Would I actually be optimizing the inducing point locations while sampling? Or would I need to first optimize the locations/elbo, then run mcmc on the hyperparameters once a choice of inducing points is found?
Hopefully this makes sense!

That makes sense!

While you could certainly separate things out as proposed in 1, 2, 3, 4, but it will generally yield sub-optimal results because the optimal location for the pseudo-points depends on the hyperparameters.

If you’re keen to do MCMC though, I think you might be stuck only doing 1, 2, and 4 though as it’s not clear to me how to optimise the inducing point locations in the context of MCMC. Of course, if you do this, you’re not going to be sampling from the exact posterior over the hypers, but some kind of approximation posterior because of the pseudo-point approximation.

So I think that, if you’re keen to use MCMC, you should just to 1, 2 and 4.

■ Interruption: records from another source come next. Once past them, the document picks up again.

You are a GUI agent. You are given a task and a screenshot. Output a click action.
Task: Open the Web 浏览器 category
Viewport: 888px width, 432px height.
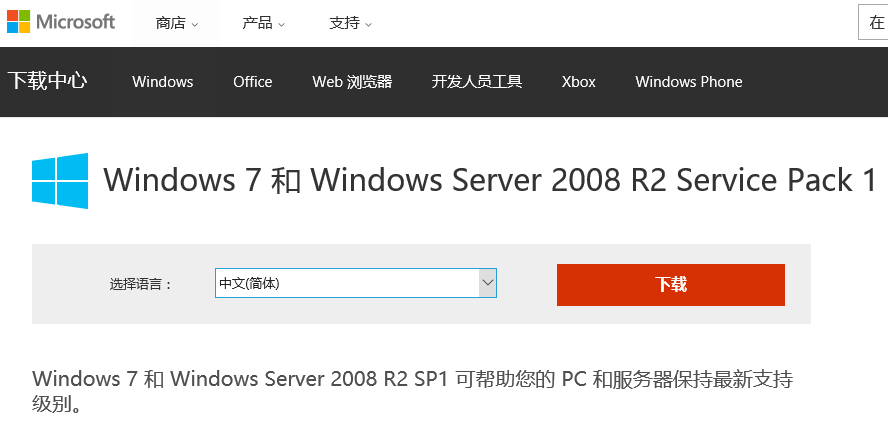352,82
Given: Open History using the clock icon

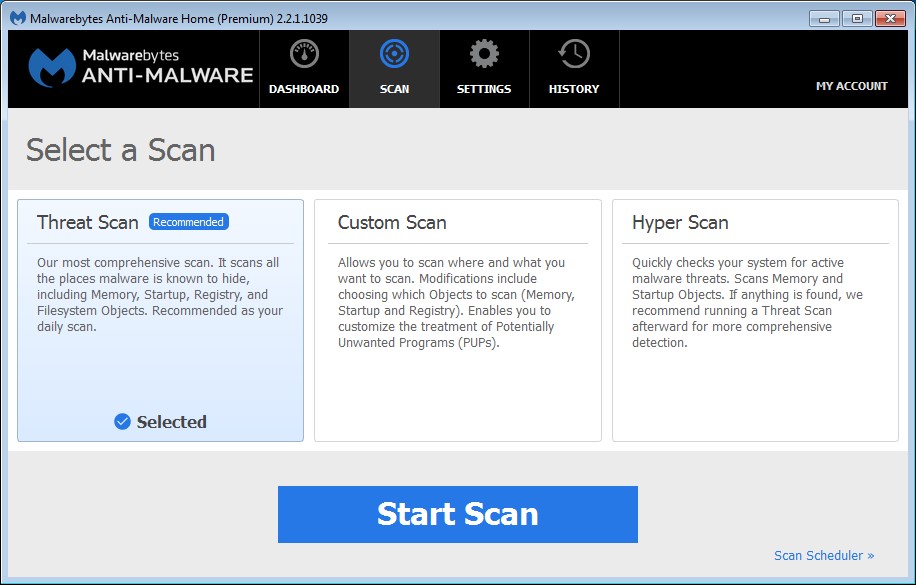Looking at the screenshot, I should (x=574, y=55).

I was going to write something about jointly optimising pseudo-point locations and hyperparameters, but I then realised that we don’t really have the infrastructure for that in Turing. @theogf might have something in AugmentedGPs that would let you do that?

Yes that’s exactly what my package does! Although I realized recently that some of my (hard-coded) gradients were wrong, and I proceeded to make a rewrite to make it completely AD. It should be available soon though!
It uses a copy of InducingPoints.jl in the internals

Don’t know how I missed these. Thanks for the replies!

Looking forward to this.

Thanks for the clarification, the literature seems a bit sparse on such a processes as well, aside from a few specific cases. I suppose choosing the number of points based on computation time and then just comparing cross-validated errors on a few sets of fixed positions could be justified pragmatically, even if it’s not a particularly rigorous method. Or finding another justification in the context of the actual data, like regularly spaced time series, etc. Or work on proof, but that’s a bit above my pay grade. Any other tips when dealing with sparse gp’s? All the info has been very helpful so far.